Harry. Mamma, I think these Danish Pirates were the most cruel and wicked people that ever lived. I could not have supposed it was possible for men to be so barbarous.

Mrs. B. Indeed it is shocking to reflect, that of all the calamities to which this life is subject, the most dreadful are those which men suffer from the furious passions of their fellow men. The pages of history afford many illustrations of this truth. When you are better acquainted with them, you will see how little the progress of civilization, of knowledge, and of Christianity, have yet accomplished towards allaying the spirit of ambition, or subduing the love of military glory. The peasants of Russia and Germany can, even now, tell tales as dreadful as those recorded by the historian of Croyland; and could you hear them, you would cease to wonder at the excesses committed by the untaught pagans of the Baltic.

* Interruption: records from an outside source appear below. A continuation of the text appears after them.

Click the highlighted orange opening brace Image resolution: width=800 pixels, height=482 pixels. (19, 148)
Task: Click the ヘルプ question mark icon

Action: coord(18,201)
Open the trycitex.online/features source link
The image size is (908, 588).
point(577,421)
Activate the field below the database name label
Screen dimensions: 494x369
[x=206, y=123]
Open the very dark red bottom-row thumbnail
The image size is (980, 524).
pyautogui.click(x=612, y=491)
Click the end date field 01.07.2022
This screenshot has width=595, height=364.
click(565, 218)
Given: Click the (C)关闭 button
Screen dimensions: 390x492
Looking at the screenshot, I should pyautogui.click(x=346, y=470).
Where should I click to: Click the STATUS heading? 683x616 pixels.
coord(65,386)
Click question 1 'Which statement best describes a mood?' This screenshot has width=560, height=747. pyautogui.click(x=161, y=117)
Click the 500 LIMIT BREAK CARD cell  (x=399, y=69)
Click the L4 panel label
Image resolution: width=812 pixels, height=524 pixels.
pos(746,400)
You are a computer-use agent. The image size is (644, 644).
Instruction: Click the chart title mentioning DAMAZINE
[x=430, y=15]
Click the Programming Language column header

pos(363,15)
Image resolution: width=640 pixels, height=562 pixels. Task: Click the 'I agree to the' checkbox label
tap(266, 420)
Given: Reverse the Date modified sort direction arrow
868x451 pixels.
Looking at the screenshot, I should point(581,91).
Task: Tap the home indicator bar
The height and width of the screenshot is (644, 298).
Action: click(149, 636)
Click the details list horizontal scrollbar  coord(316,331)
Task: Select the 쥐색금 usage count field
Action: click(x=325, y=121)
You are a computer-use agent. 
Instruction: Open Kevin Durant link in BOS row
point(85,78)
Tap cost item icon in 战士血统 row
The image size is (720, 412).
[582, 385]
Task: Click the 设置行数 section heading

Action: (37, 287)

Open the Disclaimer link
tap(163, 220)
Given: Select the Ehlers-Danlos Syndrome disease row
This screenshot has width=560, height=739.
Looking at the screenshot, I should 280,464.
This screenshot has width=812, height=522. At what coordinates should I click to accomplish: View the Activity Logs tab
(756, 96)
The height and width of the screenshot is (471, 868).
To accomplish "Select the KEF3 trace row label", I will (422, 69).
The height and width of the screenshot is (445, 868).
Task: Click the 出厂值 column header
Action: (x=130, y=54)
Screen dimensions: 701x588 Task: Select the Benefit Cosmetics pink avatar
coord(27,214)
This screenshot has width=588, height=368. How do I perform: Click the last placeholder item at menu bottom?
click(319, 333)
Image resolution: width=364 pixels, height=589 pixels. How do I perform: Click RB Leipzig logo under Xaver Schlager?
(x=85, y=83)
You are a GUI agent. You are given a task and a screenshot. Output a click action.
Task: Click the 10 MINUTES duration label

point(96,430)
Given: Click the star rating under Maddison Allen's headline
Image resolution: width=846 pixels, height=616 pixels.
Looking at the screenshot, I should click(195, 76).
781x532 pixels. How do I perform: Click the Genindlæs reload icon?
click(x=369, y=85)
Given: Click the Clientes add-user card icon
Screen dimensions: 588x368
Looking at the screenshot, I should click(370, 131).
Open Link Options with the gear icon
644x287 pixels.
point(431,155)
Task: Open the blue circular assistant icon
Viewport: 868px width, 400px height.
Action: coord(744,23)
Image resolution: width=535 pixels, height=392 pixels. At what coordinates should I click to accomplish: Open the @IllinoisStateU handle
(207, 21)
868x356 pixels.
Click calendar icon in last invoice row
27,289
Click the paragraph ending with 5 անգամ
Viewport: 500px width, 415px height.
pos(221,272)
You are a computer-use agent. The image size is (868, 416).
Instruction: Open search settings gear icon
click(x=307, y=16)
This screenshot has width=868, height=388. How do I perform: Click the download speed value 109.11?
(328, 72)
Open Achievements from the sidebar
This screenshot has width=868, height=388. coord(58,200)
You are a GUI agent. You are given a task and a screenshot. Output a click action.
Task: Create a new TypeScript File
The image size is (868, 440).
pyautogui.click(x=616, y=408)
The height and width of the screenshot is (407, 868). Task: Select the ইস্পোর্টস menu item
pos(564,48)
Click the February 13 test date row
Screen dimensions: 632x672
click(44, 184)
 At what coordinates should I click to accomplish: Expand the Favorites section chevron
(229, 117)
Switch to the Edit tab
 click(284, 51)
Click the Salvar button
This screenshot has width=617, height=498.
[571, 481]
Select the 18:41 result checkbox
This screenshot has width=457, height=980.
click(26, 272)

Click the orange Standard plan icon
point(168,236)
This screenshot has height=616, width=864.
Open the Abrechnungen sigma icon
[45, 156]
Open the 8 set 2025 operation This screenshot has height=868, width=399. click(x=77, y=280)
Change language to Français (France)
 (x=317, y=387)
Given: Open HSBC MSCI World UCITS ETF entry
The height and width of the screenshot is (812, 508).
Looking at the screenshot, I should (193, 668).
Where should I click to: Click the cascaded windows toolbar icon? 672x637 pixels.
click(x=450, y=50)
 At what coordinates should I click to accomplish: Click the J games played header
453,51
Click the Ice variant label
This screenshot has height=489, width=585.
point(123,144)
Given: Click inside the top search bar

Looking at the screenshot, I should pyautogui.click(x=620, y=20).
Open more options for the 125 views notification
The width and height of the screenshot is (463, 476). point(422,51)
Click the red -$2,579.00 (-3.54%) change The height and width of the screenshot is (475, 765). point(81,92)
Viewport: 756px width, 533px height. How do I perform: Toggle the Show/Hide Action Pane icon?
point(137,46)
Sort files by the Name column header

Lucy. I am afraid, Mamma, that you do not think the world is much improved.

Mrs. B. The view of that beautiful and fertile plain before us might reproach me if I said so, Lucy; for it was once a dreary wilderness, incapable of supporting its famishing inhabitants. Oh, no! the world is very much improved; and it seems to us as if we had no feelings in common with those dreadful men, whose ravages I have been describing. Their character was formed by habits of piracy, which rendered them from childhood familiar with scenes of blood and cruelty. But we shall deceive ourselves, if we suppose that even polished and civilized nations can indulge the love of military glory without at the same time declining in humanity and virtue. However it may disguise itself, the spirit of war is the spirit of tyrannical selfishness, and the greatest enemy to the improvement and happiness of man.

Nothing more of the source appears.